Daily respiratory mortality and PM₁₀ pollution in Mexico city

To the Editor:

We read with great interest the recent paper by Tèllez-Rojo et al. 1 concerning the importance of considering place of death in daily respiratory mortality related to particles with a 50% cut-off aerodynamic diameter of 10 µm (PM₁₀) pollution in Mexico City. Other studies have reported associations between daily concentrations of PM₁₀ and daily deaths 2. These results may promote understanding of which persons are most sensitive to air pollution. Nevertheless, we have questions concerning the authors' conclusion on rate differences between deaths occurring inside medical units as opposed to those occurring elsewhere.

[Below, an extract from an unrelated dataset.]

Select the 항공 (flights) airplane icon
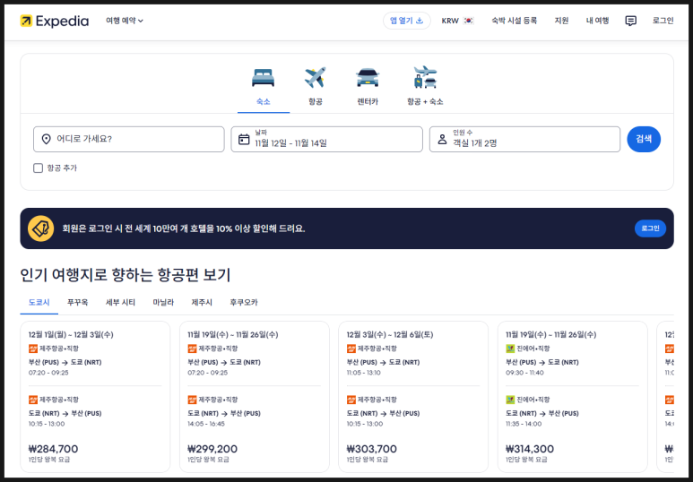The image size is (693, 482). pyautogui.click(x=315, y=78)
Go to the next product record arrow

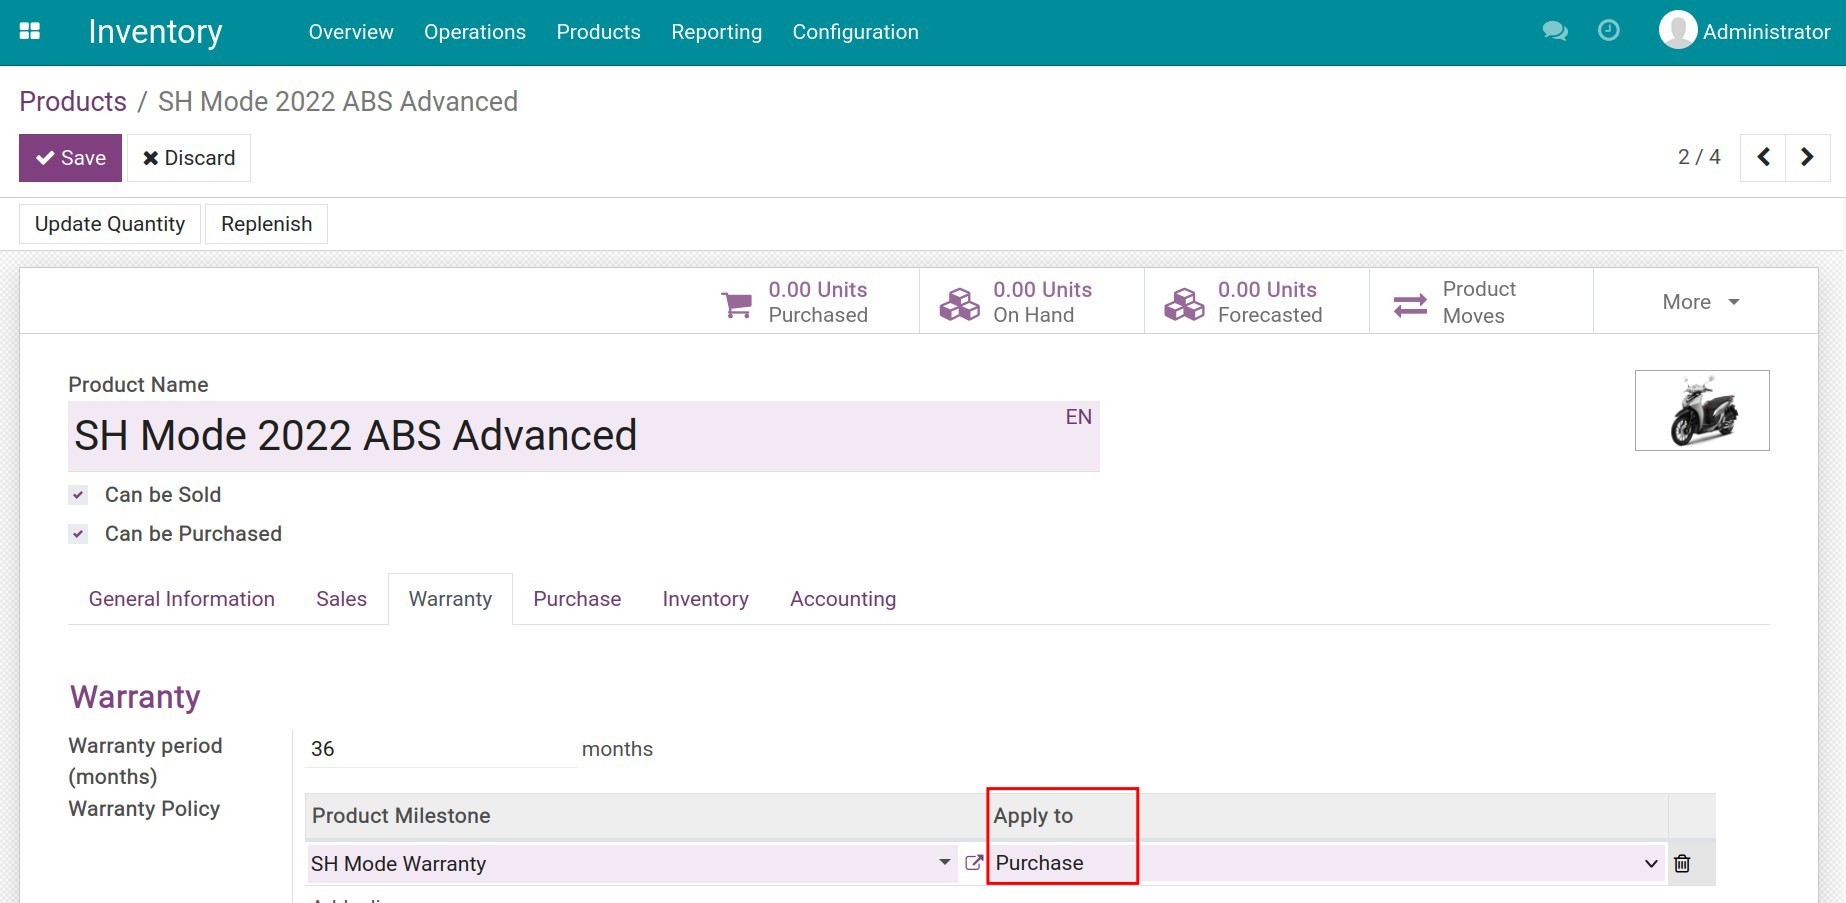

The authors report a significant difference in relative risk (RR) between deaths in medical units and deaths out of medical units for an increase of 10 µg·m^-3 in the daily PM₁₀. Tèllez-Rojo et al. 1 hypothesized that those who died in medical units had received treatment and been isolated from outdoor pollution. But what was the nature of the association between air pollution and place of death? Was it a cause and effect statistical association?

Several factors need to be considered when comparing data with respect to place of death (in or out of a medical unit). Three parameters that probably influence whether subjects die in or out of a medical unit are sociodemographic considerations, concomitant illness, and the lag that may exist between exposure to air pollution and death.

Sociodemographic characteristics. Time series, which have been widely used in recent years, are based upon aggregated data. The statistical unit considered in this methodology is time, and the population serves as its own control group. This would tend to eliminate the influence of data concerning individual subjects, which is assumed to be constant over time.

When a time-series method is used, however, the comparison of the place of death is valid only if the entire population has the same probability of dying in a hospital or at home. This may not be the case in Mexico City, where one may easily imagine that people living in underprivileged sectors would have both greater exposure to pollution and more limited access to healthcare. The probability of such persons dying at home would therefore be higher.

Concomitant diseaseFried et al. 3 found that, in people 65 yrs of age, a state of functional or cognitive dependence, or the presence of certain illnesses, was often associated with a greater risk of dying at home than in a hospital. On the other hand, Zanobetti et al. 4 reported a correlation between PM₁₀ exposure and hospitalization for respiratory disorders with an accentuated risk in patients with cardiovascular disease. Such illnesses play a role in the early hospitalization of subjects and should consequently influence the place of death.

The period of lag between exposure to air pollution and time of death. Téllez-Rojo et al. 1 studied deaths occurring with various lag times ranging from 1–5 days after exposure to the high levels of air pollution. The risk of dying from a respiratory disorder outside of a hospital was higher for delay periods of 1–4 days. It is noteworthy that for the 5-day lag, the results were significant, but in favour of death occurring in a medical unit. When the authors considered death from chronic obstructive pulmonary disease (COPD), the results did not agree with those of overall respiratory disease-related deaths, possibly due to the low number of COPD-related deaths.

The heterogeneous nature of the results may also be partially explained by the duration of the study period, which was only one year. In a study carried out in nine French cities, the period of time required to eliminate all temporal trend was 3–4 years 5. Moreover, in a report on the delay between exposure to air pollution and time of death, Schwartz 6 concluded that the distribution of the lag times was more informative than the mean lag time.

Current results concerning the impact of air pollution are not clear with respect to the time factor. One study has shown that exposure to air pollution increases the very short-term risk of death in extremely fragile subjects, the life expectancy of whom is quite short in any event 7. Because of this, beyond this short-term period, the risk of death in the rest of the population is reduced. This displacement of mortality, which has been designated “harvesting effect”, was recently analysed by Schwartz 8, who found the importance of anticipated deaths to vary depending on the cause of death. From this standpoint, a time factor may exist between dying at home or in a hospital. Consequently, it is necessary to strictly control the lag times in investigations and to take the “harvesting effect” into account when estimating the risk of death related to atmospheric pollution.

In conclusion, time-series studies are perhaps not the most appropriate method of comparing places of death. Accordingly, even observed differences that are statistically significant should be considered with caution. A possible alternative solution would be to use a case-crossover design 9. This method eliminates individual confounding factors by fixing the characteristics of the population sample and reduces the potential confounding effect of variable weather and influenza epidemics. The ideal design for such studies remains to be established. To take individual characteristics into account, longitudinal studies might be the most appropriate means of comparing places of death.